TL;DR: Microbenchmarks are trickery, instruction count does not directly translate into high/low performance.
Later on, I plan to switch to a non-Copy type instead of an i32, so I decided to use references.
Then, you should check the generated assembly for your new type.
In your optimized example, the compiler is being very crafty:
pub fn testing_direct(f: Foo) -> i32 {
let mut sum = 0;
sum += f.a + f.b;
sum += f.b + f.c;
sum += f.c + f.a;
sum
}
Yields:
example::testing_direct:
push rbp
mov rbp, rsp
mov eax, dword ptr [rdi + 4]
add eax, dword ptr [rdi]
add eax, dword ptr [rdi + 8]
add eax, eax
pop rbp
ret
Which is roughly sum += f.a; sum += f.b; sum += f.c; sum += sum;.
That is, the compiler realized that:
f.X was added twice
f.X * 2 was equivalent to adding it twice
While the former may be inhibited in the other cases by the use of indirection, the latter is VERY specific to i32 (and addition being commutative).

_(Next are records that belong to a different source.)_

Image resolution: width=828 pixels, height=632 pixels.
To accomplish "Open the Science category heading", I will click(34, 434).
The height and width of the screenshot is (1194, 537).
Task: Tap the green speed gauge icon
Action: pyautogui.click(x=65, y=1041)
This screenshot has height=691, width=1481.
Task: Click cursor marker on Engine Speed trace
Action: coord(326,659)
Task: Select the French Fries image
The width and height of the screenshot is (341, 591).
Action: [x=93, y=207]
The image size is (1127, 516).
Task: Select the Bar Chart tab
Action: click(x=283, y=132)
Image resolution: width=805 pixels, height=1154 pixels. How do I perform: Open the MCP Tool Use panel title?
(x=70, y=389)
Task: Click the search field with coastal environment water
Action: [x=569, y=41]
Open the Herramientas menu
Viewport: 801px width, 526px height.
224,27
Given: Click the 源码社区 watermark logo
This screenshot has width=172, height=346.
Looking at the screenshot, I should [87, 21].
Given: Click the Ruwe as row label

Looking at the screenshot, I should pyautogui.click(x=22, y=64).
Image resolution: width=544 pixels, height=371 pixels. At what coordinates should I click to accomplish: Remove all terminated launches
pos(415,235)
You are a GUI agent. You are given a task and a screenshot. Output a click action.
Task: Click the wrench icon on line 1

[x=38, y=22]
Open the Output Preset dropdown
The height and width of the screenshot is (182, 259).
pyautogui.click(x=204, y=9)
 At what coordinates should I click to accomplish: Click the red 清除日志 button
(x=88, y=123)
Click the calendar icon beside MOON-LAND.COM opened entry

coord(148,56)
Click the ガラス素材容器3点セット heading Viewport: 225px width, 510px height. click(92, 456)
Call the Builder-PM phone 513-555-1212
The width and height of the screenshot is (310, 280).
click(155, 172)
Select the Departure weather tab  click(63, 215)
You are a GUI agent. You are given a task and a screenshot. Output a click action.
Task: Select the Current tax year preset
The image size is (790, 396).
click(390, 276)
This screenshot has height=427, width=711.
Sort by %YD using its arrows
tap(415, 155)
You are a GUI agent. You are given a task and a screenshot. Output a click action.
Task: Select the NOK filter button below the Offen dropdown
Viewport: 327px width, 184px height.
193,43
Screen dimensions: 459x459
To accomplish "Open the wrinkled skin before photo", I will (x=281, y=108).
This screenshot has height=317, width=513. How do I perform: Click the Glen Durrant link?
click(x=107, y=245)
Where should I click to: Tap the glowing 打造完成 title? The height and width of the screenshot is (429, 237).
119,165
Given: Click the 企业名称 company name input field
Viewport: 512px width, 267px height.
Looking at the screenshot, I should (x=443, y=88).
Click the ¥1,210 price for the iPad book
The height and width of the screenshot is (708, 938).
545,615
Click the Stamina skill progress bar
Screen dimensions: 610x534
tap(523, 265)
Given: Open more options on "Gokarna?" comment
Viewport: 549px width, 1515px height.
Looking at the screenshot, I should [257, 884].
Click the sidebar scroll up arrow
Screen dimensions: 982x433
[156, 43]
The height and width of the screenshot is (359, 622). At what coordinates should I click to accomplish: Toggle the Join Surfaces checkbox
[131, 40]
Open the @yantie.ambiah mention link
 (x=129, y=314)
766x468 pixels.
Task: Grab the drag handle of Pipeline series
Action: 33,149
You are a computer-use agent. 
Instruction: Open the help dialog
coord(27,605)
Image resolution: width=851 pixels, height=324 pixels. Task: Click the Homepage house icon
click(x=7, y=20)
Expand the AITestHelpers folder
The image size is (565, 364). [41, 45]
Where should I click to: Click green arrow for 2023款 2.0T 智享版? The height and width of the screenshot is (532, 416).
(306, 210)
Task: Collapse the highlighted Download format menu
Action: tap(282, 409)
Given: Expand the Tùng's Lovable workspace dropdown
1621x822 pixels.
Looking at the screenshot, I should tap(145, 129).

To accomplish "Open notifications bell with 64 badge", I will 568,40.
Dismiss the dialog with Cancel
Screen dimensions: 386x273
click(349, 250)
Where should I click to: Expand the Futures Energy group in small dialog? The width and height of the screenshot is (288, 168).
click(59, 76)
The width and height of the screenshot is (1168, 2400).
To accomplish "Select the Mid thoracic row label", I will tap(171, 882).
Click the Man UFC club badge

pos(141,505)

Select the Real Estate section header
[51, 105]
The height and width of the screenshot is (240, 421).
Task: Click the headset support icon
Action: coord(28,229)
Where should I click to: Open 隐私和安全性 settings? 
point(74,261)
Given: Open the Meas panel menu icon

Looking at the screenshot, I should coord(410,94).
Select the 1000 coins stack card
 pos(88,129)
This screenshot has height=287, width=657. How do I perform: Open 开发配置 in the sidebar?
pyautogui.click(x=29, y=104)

For example, switching your code to f32 (still Copy, but addition is not longer commutative), I get the very same assembly for both testing_direct and testing (and slightly different for testing_ref):
example::testing:
push rbp
mov rbp, rsp
movss xmm1, dword ptr [rdi]
movss xmm2, dword ptr [rdi + 4]
movss xmm0, dword ptr [rdi + 8]
movaps xmm3, xmm1
addss xmm3, xmm2
xorps xmm4, xmm4
addss xmm4, xmm3
addss xmm2, xmm0
addss xmm2, xmm4
addss xmm0, xmm1
addss xmm0, xmm2
pop rbp
ret
And there's no trickery any longer.
So it's really not possible to infer much from your example, check with the real type.